HD Medical has revealed at FIME its HD Steth: a digital smart auscultation device that looks and feels like a regular stethoscope. Almost 200 years after French physician René Laennec invented the first stethoscope, this smartphone-connected innovation is likely to be one of the most revolutionary advancements in auscultation.
Since 2005, California-based company HD Medical has been working on designing medical products to detect heart conditions early. Their first-generation devices, such as the ViScope MD, enable healthcare professionals to observe heart signals on a screen attached to the device.
“We were working with world famous cardiologist Dr. Nelson Schiller, and jointly assessed that auscultation is becoming a lost art. For example, it is difficult to hear certain sounds—especially for older doctors. In order to make diagnoses bullet-proof, we added a real-time visual component to our devices,” Kristi Furrer, senior director of marketing at HD Medical, explained the story behind their technology to us.
With HD Steth, HD Medical is taking things one step further. The device aims at integrating seamlessly into existing clinical workflows, thereby following a general design trend of connecting digital experiences with familiar manual elements. “HD Steth is based on the same technology as the ViScope, which is already FDA-approved and CE-certified. However, it has a brand-new form factor, which is much more like a traditional stethoscope,” said Kristi Furrer.
On the earpiece end of HD Steth, users can listen to the internal sounds of the body in high-fidelity audio. The chestpiece has a digital readout of the heart rate on the front side, and three gold-plated ECG (electrocardiogram) leads on the reverse. Users can transfer the patient auscultation data via Bluetooth to their smartphone, where the HD Steth app displays and analyzes ECG and PCG (phonocardiogram) signals in real time.

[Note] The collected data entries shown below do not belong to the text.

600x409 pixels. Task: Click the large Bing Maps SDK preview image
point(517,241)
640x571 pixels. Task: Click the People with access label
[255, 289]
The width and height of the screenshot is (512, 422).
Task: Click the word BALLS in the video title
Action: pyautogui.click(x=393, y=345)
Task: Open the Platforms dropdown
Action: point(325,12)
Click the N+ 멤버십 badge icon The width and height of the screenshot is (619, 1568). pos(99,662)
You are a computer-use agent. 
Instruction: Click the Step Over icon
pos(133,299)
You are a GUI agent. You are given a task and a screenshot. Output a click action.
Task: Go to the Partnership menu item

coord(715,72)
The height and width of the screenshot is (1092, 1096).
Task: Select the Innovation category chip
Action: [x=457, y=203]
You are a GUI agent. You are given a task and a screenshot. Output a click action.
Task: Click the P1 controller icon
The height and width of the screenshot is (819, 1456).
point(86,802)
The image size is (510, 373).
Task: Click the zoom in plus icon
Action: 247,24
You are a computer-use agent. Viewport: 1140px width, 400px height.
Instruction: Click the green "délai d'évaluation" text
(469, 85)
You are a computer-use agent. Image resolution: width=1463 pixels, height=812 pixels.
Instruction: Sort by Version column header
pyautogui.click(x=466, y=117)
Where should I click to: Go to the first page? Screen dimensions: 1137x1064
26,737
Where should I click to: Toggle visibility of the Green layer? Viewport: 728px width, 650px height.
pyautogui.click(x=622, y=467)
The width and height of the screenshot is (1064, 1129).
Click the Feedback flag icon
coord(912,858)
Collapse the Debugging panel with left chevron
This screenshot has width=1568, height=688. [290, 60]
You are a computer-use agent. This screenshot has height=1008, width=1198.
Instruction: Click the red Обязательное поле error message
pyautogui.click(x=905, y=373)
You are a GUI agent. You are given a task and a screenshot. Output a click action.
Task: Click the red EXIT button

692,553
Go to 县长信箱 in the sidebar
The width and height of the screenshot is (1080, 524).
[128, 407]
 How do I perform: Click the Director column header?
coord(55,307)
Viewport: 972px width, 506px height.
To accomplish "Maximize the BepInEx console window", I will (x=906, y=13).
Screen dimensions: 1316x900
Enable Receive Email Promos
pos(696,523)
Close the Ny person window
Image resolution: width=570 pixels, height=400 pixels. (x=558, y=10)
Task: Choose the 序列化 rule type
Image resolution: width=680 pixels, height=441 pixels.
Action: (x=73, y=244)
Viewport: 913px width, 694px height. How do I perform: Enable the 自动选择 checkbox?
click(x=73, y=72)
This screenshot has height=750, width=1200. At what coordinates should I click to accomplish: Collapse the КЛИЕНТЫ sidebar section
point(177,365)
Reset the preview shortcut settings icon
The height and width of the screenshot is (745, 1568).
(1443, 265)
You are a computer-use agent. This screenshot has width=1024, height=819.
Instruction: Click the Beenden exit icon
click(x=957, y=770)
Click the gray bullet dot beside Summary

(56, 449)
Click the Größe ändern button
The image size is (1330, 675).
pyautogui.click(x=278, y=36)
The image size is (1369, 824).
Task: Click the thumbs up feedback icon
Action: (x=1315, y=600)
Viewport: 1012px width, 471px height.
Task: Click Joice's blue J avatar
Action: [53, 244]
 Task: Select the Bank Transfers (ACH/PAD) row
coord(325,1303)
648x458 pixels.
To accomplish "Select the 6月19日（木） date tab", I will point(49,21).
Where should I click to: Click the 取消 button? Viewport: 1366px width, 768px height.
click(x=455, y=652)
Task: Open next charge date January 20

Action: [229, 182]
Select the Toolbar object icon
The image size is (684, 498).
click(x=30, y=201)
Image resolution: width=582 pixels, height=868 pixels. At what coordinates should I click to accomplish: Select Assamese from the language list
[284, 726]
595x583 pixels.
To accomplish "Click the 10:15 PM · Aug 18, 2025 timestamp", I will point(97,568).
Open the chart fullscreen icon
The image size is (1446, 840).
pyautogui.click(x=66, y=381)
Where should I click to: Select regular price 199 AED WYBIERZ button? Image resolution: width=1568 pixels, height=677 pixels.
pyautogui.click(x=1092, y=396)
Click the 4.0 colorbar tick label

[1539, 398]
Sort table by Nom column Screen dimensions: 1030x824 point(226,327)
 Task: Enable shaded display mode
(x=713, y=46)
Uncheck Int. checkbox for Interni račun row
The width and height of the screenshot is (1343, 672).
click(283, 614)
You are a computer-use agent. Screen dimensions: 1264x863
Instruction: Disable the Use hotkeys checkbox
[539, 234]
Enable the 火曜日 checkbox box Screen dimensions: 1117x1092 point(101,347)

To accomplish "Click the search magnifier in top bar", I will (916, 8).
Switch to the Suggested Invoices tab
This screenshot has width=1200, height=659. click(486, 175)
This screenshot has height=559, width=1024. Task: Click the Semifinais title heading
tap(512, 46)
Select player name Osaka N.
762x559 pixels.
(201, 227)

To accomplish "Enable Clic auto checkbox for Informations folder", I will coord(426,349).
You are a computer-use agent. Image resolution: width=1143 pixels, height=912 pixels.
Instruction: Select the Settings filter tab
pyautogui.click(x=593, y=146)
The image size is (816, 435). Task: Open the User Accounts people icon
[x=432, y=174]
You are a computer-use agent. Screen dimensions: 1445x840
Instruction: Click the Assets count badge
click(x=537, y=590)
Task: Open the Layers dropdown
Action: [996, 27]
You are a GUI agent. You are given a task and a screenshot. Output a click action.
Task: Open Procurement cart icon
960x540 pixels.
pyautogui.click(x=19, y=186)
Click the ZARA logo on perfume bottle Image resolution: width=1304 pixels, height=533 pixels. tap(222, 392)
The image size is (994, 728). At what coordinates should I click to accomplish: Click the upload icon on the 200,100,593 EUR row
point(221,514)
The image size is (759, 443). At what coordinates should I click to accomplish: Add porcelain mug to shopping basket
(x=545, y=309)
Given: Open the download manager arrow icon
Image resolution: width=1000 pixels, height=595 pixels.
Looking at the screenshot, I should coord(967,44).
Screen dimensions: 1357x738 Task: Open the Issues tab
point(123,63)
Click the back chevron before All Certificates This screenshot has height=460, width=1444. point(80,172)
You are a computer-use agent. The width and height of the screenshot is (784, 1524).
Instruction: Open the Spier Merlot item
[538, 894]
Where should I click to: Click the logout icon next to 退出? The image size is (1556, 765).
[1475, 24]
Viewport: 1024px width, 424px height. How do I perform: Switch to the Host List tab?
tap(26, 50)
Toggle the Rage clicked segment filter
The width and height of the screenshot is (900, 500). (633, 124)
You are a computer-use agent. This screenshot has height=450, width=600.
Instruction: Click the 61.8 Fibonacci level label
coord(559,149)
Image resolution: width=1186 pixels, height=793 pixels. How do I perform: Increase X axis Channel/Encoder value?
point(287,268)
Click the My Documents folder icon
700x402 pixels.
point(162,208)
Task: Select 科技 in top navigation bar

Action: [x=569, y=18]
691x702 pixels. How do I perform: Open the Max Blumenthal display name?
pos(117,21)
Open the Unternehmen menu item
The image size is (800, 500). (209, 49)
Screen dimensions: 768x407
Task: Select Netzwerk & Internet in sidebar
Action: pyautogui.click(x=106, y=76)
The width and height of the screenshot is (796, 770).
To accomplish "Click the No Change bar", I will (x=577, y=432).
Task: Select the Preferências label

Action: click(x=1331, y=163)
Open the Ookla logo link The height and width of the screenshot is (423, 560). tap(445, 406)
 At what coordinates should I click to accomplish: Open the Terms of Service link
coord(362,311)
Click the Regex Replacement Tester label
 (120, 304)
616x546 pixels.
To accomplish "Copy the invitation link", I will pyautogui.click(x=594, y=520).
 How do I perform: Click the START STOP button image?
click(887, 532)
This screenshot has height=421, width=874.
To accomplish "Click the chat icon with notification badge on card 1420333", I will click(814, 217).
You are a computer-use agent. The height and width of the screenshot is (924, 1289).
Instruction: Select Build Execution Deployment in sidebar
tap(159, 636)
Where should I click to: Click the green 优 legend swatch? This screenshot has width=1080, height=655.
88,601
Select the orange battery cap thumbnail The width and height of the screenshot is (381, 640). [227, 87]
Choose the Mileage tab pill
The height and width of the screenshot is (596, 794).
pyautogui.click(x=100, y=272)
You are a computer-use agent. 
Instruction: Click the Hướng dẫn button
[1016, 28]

A Relevant Tool for Tele-Health Initiatives
“There are algorithms embedded in the application, which interpret the heart wave forms and indicate whether there is a murmur. According to our clinical trials at UCSF and in India, the heart murmur algorithm has 96 percent accuracy,” Kristi Furrer told us. The app can also store patient data, and send it to specialists or EMR (electronic medical record) systems, making HD Steth likely to become a relevant tool for tele-health initiatives.
HD Steth is being announced worldwide, starting with the U.S. during the FIME Conference in early August with general announcement planned for early Q4. The worldwide rollout will then be moving on to Germany, the Middle East, and Japan. “We see HD Steth as a device for all kinds of medical personnel and healthcare organizations. Eventually we will also have a version called HD Scope for consumers,” said Kristi Furrer. HD Steth will retail for $400.
However, healthcare professionals are able to have the device quickly paid for itself, as HD Steth meets Medicare reimbursement requirements for ECG and reporting. The company is currently negotiating similar reimbursement plans for markets outside the U.S.